As we selected seats, there was a jockeying for position to ensure that each of us was in the best spot for what we needed to maximize our ability to hear one another. I was fortunate to be seated with my back to the wall, which is a preferred seat when I am able to arrange it, because the wall absorbs incoming sound and minimizes the ever present, ever challenging, and ever annoying background noise. My left ear is relatively stronger (a laughable statement at this point), so Brad was seated on my left side. I am familiar with his voice and cadence of speech and knew that I could turn to him for a translation “back up” if I was having a hard time catching something that was being said at the table.
My friend was directly across the table from me, which was perfect because I know her voice and speech cadence well enough that a little more distance was fine. The new person was seated to my right side, which allowed me to comfortably turn towards him when he spoke and give my full attention to enjoying conversation with him while simultaneously learning his voice cadence.
As we settled in, the conversation flowed seamlessly, and to my relief it was not dominated by hearing loss and hearing aid topics. Our steady stream of chatter interrupted our ability to place our orders with our patient server.
I enjoy socializing with friends in restaurants and bars, but these environments are a minefield of challenges to navigate with my hearing loss. I need to manage large spaces with echoing acoustics, streams of chatter from fellow patrons, piped in music, and background noise ranging from clinking utensils to chairs scraping across the floor. All of these factors force me into “self-advocacy overdrive” and require me to request my companions to repeat/rephrase dialogue multiple times during a single outing which quickly becomes exhausting. There was an unexpected bliss being with fellow hearing aid users because we all needed repetition or clarification on more than one occasion. I never felt that I was placing an undue burden on anyone at the table when I asked for something to be rephrased or restated.

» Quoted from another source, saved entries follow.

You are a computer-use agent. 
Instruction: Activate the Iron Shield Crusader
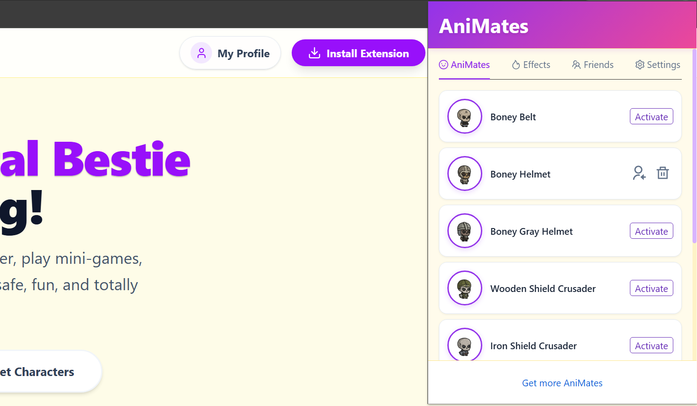(651, 345)
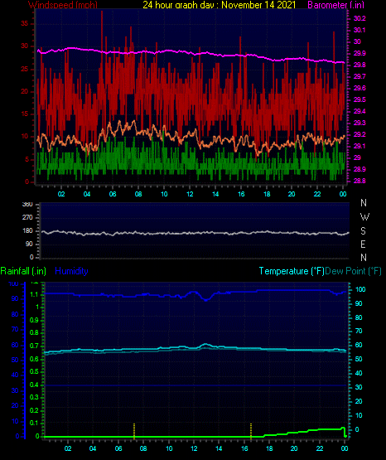
Task: Click the S wind direction label
Action: coord(363,231)
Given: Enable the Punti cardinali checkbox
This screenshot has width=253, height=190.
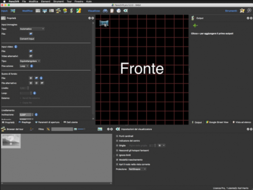Looking at the screenshot, I should [x=117, y=136].
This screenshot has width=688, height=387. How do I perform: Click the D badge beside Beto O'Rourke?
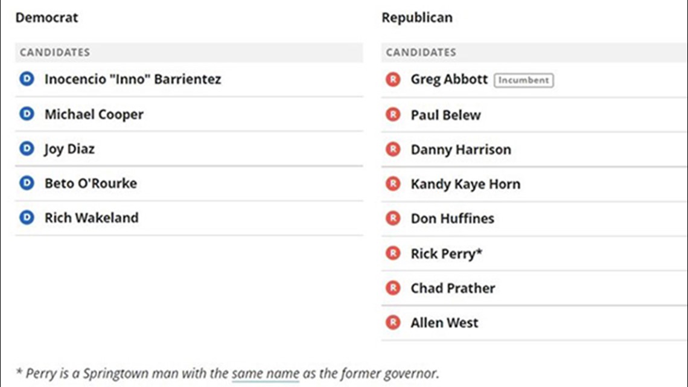click(27, 183)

We all instinctively faced one another when we spoke to ensure maximum ability to lip read and gain context from facial expressions, body positioning, and non-verbal cues. I loved when a gentle check-in was uttered from one to another to ensure that we heard what was said in a way that was kind and supportive, not assumptive or patronizing.
The afternoon sped by quickly, and as our visit came to its natural conclusion, we all rose with declarations of enjoyment and promises to connect again in the coming months. I left with a smile on my face and the warmth of camaraderie with friends both old and new. I was able to finally take a deep exhale and be fully present, for the first time in all of my life, in a public social setting thanks to my new willingness to embrace others that wear hearing aids.